◆ **What you will do**
Can you convert the material below into a JSON list of strings, with one string per line and blank lines left out?

[Dataset excerpt]
____

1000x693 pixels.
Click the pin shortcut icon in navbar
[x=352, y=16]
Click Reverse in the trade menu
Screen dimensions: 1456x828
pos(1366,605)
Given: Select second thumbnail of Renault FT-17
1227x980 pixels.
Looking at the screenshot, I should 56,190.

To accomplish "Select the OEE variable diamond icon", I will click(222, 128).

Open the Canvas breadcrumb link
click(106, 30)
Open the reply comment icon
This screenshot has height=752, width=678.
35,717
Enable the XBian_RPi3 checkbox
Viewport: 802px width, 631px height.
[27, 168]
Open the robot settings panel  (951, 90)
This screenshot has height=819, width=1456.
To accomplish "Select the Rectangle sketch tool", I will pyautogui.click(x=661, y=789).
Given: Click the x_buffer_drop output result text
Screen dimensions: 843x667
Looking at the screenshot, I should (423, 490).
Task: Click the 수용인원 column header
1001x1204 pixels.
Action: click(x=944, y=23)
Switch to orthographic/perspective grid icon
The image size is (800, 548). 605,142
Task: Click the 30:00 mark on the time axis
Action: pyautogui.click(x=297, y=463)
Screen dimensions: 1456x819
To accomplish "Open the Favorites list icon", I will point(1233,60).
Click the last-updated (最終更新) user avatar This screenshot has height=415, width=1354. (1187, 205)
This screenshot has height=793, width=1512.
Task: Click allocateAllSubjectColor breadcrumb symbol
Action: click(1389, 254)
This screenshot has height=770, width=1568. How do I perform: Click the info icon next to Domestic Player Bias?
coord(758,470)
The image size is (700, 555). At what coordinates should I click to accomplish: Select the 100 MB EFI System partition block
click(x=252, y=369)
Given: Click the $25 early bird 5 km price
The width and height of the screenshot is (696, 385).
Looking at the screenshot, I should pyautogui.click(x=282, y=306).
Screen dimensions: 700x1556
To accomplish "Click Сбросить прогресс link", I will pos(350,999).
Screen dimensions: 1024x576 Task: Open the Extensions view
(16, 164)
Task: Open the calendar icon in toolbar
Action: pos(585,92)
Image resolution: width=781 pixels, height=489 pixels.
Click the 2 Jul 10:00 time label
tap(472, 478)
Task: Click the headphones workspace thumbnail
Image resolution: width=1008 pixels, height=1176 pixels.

____

◆ **Final answer**
[
  "1000x693 pixels.",
  "Click the pin shortcut icon in navbar",
  "[x=352, y=16]",
  "Click Reverse in the trade menu",
  "Screen dimensions: 1456x828",
  "pos(1366,605)",
  "Given: Select second thumbnail of Renault FT-17",
  "1227x980 pixels.",
  "Looking at the screenshot, I should 56,190.",
  "To accomplish \"Select the OEE variable diamond icon\", I will click(222, 128).",
  "Open the Canvas breadcrumb link",
  "click(106, 30)",
  "Open the reply comment icon",
  "This screenshot has height=752, width=678.",
  "35,717",
  "Enable the XBian_RPi3 checkbox",
  "Viewport: 802px width, 631px height.",
  "[27, 168]",
  "Open the robot settings panel  (951, 90)",
  "This screenshot has height=819, width=1456.",
  "To accomplish \"Select the Rectangle sketch tool\", I will pyautogui.click(x=661, y=789).",
  "Given: Click the x_buffer_drop output result text",
  "Screen dimensions: 843x667",
  "Looking at the screenshot, I should (423, 490).",
  "Task: Click the 수용인원 column header",
  "1001x1204 pixels.",
  "Action: click(x=944, y=23)",
  "Switch to orthographic/perspective grid icon",
  "The image size is (800, 548). 605,142",
  "Task: Click the 30:00 mark on the time axis",
  "Action: pyautogui.click(x=297, y=463)",
  "Screen dimensions: 1456x819",
  "To accomplish \"Open the Favorites list icon\", I will point(1233,60).",
  "Click the last-updated (最終更新) user avatar This screenshot has height=415, width=1354. (1187, 205)",
  "This screenshot has height=793, width=1512.",
  "Task: Click allocateAllSubjectColor breadcrumb symbol",
  "Action: click(1389, 254)",
  "This screenshot has height=770, width=1568. How do I perform: Click the info icon next to Domestic Player Bias?",
  "coord(758,470)",
  "The image size is (700, 555). At what coordinates should I click to accomplish: Select the 100 MB EFI System partition block",
  "click(x=252, y=369)",
  "Given: Click the $25 early bird 5 km price",
  "The width and height of the screenshot is (696, 385).",
  "Looking at the screenshot, I should pyautogui.click(x=282, y=306).",
  "Screen dimensions: 700x1556",
  "To accomplish \"Click Сбросить прогресс link\", I will pos(350,999).",
  "Screen dimensions: 1024x576 Task: Open the Extensions view",
  "(16, 164)",
  "Task: Open the calendar icon in toolbar",
  "Action: pos(585,92)",
  "Image resolution: width=781 pixels, height=489 pixels.",
  "Click the 2 Jul 10:00 time label",
  "tap(472, 478)",
  "Task: Click the headphones workspace thumbnail",
  "Image resolution: width=1008 pixels, height=1176 pixels."
]